Given the competition between supply sources, storage just cannot make it onto the grid, even on higher demand days, and this capacity overhang is weighing on prices.
Gas spare capacity graph
However, the falls in prices for power have been less substantial and purely driven by the falling cost of fuel. Fundamentally the UK grid is seeing some of its tightest conditions in years. With nearly 3GW of coal capacity having retired in the last 12 months. The remaining coal units are now running as baseload and all flexibility is coming from gas. There remains spare capacity but this is the least efficient or most costly plant.
On windless, cold days we are seeing some stress on the system. Currently Monday, 18 November, has a negative margin with 300MW still required to meet anticipated demand. This has pushed power prices to their highest since February at £54.50MWh.

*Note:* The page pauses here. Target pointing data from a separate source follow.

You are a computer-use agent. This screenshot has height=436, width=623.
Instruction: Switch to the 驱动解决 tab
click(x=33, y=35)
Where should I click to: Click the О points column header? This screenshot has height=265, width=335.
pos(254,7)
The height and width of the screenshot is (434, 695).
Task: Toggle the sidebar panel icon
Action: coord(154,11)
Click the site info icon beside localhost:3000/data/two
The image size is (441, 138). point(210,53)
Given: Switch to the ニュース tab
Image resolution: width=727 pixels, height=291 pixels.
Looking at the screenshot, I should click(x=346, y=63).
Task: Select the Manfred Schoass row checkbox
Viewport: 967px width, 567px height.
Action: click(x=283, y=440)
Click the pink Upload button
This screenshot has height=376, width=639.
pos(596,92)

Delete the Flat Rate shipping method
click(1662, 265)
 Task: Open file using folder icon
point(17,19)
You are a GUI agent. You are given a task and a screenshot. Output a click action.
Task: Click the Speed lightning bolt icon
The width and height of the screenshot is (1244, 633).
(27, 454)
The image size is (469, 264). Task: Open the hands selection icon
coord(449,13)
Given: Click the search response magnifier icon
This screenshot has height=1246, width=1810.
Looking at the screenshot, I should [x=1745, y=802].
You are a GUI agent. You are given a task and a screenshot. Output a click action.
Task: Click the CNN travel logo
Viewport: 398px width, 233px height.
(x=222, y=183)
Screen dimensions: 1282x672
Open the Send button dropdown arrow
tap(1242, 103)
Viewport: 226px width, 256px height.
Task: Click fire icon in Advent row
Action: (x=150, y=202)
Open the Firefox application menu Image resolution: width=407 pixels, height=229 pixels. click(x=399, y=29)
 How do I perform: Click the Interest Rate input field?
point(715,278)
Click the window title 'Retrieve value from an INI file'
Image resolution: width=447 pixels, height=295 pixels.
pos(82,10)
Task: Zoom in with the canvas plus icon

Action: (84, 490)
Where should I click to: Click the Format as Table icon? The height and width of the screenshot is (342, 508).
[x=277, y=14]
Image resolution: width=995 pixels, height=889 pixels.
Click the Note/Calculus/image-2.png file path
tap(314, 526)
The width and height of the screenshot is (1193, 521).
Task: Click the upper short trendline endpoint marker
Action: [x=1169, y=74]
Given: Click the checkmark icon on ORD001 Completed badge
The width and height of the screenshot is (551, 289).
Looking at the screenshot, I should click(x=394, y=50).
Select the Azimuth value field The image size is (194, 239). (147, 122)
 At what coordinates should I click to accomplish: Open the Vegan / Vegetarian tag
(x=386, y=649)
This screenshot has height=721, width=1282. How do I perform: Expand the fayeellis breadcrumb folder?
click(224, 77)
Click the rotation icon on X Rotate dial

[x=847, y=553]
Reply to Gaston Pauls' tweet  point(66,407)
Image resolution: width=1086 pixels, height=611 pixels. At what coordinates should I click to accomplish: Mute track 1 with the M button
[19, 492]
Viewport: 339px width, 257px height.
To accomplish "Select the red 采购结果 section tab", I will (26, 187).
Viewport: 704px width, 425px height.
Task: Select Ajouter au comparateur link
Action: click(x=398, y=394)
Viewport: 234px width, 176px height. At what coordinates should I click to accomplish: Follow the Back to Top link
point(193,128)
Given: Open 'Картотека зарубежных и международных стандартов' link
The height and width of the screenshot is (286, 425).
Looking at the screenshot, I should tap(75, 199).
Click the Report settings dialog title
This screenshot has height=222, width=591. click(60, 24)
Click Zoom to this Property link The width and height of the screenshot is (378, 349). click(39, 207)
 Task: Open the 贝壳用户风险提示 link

On Wednesday evening we saw the highest demand of the winter so far, of 45.2 GW. The above chart shows where generation was coming from at the peak on the left, with remaining output available for Monday on the right. While this shows the potential generation that could come on at the current price levels, it isn’t expected to on Monday, hence the negative margin.
So far Monday’s price reaction has been relatively muted, but it has occurred at a time when the gas systems oversupply is weighing heavily on the whole energy market. If it was happening amidst different market conditions the price outlook would be very different.